Background: Psoriasis, a common inflammatory skin disorder characterized by scaly erythema and plaques, is induced by dysregulation of dendritic cell- and T cell-mediated immune reaction. Receptor-interacting protein kinase 1 (RIPK1) regulates inflammatory signaling in response to stimuli such as TNF-α, TRAIL, and TLRs, resulting in apoptosis, necroptosis and NF-κB activation. However, the physiological relevance in human epidermis remains elusive.
Objective: In this study, we examined whether RIPK1 is involved in the pathogenesis of psoriasis vulgaris.
Methods: Skin samples of eight patients with psoriasis vulgaris were investigated by western blotting and immunohistochemistry. The functions of RIPK1 in keratinocytes were examined by RT-PCR and ELISA in vitro. TRAIL-neutralization-experiment was employed in an imiquimod-induced murine psoriasis model.

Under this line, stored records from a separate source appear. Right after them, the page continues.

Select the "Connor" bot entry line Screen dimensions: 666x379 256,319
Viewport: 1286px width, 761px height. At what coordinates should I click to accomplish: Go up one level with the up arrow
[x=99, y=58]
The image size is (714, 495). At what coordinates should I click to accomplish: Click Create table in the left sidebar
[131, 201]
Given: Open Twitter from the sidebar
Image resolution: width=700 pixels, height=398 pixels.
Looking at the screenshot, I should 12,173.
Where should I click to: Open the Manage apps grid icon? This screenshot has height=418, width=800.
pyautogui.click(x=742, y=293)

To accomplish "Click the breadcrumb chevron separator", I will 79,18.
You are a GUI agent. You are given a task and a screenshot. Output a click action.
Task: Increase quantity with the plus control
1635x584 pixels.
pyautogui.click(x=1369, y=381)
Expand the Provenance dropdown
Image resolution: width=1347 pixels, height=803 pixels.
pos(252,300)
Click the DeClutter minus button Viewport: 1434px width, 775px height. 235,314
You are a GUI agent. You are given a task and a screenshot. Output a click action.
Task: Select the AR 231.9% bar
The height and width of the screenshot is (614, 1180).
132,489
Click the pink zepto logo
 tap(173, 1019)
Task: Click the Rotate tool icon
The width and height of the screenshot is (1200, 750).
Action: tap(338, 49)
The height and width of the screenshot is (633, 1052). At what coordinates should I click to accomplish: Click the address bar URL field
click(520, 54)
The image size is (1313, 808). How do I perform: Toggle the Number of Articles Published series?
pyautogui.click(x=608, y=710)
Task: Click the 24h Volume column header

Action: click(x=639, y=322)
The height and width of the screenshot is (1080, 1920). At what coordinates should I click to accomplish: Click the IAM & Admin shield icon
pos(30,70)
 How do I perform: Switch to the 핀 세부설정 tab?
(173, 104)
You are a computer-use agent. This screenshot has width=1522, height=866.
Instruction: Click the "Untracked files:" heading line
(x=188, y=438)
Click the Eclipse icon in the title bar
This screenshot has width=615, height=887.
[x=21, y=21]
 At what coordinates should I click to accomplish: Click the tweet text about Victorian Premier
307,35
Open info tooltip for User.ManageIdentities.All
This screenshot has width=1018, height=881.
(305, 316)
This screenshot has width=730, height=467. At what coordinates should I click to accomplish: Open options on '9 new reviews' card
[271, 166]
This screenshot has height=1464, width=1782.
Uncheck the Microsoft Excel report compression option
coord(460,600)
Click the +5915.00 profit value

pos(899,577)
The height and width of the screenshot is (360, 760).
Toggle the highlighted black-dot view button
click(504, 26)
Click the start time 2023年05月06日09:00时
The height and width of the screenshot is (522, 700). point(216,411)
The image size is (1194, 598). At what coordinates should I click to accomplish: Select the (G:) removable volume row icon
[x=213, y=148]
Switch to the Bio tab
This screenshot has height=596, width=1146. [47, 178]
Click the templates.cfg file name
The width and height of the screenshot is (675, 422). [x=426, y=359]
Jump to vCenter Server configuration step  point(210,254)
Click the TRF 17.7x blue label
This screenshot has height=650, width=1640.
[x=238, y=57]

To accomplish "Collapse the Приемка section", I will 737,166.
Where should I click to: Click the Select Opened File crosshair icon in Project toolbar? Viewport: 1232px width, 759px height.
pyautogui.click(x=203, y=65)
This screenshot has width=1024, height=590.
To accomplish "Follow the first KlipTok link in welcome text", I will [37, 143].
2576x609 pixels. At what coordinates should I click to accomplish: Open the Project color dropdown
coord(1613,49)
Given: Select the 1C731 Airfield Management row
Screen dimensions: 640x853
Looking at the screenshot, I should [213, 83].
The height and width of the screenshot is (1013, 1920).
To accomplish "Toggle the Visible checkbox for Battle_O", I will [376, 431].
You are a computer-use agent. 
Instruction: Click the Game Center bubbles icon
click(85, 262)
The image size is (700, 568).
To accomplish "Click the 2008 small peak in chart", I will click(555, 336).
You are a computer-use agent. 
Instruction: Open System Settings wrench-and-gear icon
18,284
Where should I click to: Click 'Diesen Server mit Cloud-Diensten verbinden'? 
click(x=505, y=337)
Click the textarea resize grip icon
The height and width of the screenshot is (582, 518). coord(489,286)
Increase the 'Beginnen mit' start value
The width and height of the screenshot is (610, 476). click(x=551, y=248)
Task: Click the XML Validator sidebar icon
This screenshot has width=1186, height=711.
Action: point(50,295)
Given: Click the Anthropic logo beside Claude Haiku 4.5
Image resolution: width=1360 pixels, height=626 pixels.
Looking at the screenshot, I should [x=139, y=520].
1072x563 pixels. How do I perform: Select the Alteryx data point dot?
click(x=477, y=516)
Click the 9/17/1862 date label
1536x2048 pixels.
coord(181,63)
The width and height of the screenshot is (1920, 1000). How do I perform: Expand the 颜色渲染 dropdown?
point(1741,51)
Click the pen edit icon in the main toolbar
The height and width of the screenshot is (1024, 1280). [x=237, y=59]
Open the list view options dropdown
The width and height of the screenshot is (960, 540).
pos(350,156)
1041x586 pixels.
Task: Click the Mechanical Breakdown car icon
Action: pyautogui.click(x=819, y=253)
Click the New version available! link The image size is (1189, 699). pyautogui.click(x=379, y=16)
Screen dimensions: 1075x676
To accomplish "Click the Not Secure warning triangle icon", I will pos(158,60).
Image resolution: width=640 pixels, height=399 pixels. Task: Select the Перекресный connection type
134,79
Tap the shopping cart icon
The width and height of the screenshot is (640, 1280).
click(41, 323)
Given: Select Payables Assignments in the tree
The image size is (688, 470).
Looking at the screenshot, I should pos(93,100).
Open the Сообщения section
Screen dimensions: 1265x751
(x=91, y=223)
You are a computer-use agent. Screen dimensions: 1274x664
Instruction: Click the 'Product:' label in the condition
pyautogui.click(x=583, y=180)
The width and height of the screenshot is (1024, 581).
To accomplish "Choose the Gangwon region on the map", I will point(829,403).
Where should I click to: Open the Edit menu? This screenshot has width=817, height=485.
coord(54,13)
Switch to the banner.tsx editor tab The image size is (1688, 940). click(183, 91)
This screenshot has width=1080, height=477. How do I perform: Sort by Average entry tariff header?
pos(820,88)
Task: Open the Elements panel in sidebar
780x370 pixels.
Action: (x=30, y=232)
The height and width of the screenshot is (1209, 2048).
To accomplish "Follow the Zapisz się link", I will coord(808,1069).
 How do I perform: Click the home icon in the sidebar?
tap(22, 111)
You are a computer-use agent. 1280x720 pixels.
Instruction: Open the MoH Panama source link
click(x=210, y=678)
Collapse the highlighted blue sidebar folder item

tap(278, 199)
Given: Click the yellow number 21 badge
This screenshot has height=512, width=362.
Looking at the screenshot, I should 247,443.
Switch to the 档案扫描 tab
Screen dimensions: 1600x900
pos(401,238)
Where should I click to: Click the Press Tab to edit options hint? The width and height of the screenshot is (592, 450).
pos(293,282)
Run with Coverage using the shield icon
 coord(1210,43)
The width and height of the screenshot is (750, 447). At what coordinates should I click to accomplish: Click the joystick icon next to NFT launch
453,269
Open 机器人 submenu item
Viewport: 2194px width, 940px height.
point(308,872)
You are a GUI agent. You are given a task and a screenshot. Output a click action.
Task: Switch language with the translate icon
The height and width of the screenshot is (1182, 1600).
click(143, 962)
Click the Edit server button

Results: In lesional psoriatic epidermis, RIPK1-expression was decreased compared with that in normal epidermis. Cytokines involved in the pathomechanism of psoriasis, such as IL-1β, IL-17A, IL-22 and TRAIL, reduced RIPK1-expression in normal human epidermal keratinocytes (HEK) in vitro. In addition, RIPK1-knockdown enhanced TRAIL-mediated expression of psoriasis-relating cytokines, such as IL-1β, IL-6, IL-8, TNF-α, in HEK. Numerous TRAIL-positive cells were detected in the dermis of lesional psoriatic skin, and TRAIL receptors were expressed in psoriatic epidermis and HEK in conventional cultures. Moreover, TRAIL-neutralization in an imiquimod-induced murine psoriasis model remarkably improved skin phenotypes, such as ear thickness, and TNF-α expression in lesional skin.
Conclusions: These results lead us to conclude that RIPK1-downregulation in keratinocytes increases their susceptibility to TRAIL stimulation, and plays a role in the pathogenesis of psoriasis vulgaris.